──────── The input

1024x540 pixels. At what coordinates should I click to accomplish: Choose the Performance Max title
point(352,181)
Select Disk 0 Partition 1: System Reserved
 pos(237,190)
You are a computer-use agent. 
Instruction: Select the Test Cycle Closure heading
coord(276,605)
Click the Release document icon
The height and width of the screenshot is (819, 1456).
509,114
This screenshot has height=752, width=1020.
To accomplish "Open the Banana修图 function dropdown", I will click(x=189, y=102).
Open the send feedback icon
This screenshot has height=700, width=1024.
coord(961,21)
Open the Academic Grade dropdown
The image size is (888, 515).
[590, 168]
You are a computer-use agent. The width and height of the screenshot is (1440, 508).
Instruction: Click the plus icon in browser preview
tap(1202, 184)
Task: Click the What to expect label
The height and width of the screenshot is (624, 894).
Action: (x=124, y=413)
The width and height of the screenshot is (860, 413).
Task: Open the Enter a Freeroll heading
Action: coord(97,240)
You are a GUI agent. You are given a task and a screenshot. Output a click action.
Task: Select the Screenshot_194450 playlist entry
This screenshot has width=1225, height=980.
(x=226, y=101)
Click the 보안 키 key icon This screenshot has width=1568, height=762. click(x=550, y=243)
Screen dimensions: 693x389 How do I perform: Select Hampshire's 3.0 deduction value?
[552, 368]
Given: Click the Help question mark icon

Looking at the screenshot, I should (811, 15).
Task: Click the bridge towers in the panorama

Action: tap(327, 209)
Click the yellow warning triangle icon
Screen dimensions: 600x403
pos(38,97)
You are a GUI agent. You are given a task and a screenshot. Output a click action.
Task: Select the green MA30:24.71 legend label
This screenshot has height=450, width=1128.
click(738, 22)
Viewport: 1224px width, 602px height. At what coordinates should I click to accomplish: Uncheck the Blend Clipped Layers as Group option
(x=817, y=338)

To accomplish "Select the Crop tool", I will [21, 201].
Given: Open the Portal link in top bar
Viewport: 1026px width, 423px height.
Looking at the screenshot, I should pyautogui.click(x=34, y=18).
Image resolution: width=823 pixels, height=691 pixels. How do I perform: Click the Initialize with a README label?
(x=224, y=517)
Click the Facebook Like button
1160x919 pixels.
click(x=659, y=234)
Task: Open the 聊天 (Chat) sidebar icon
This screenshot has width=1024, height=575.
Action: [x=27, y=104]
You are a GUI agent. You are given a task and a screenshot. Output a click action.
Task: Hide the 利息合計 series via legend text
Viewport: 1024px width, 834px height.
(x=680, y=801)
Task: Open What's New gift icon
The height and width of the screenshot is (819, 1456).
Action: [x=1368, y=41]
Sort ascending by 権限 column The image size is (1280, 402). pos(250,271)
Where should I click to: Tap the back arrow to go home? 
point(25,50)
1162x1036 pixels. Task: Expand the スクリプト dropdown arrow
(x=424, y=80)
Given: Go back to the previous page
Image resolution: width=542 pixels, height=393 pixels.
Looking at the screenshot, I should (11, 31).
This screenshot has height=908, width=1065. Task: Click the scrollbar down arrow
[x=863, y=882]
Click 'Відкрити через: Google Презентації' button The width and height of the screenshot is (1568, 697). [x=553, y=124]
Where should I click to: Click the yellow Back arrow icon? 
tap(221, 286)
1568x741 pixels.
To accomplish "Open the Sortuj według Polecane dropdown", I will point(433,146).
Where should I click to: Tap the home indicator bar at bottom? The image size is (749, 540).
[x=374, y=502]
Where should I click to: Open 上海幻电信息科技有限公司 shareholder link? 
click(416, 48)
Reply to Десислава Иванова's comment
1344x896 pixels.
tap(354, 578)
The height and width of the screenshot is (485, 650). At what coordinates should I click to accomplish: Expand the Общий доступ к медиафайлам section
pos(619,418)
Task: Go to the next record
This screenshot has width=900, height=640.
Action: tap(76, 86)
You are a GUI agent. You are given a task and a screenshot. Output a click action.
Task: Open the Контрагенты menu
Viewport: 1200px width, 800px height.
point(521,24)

────────────────

→ What is being asked
Using the data above, repeat exactly the lines that begin at the line with "This screenshot has width=1024, height=575." and end at the line with "Task: Open What's New gift icon", both ends included.

→ Expected answer
This screenshot has width=1024, height=575.
Action: [x=27, y=104]
You are a GUI agent. You are given a task and a screenshot. Output a click action.
Task: Hide the 利息合計 series via legend text
Viewport: 1024px width, 834px height.
(x=680, y=801)
Task: Open What's New gift icon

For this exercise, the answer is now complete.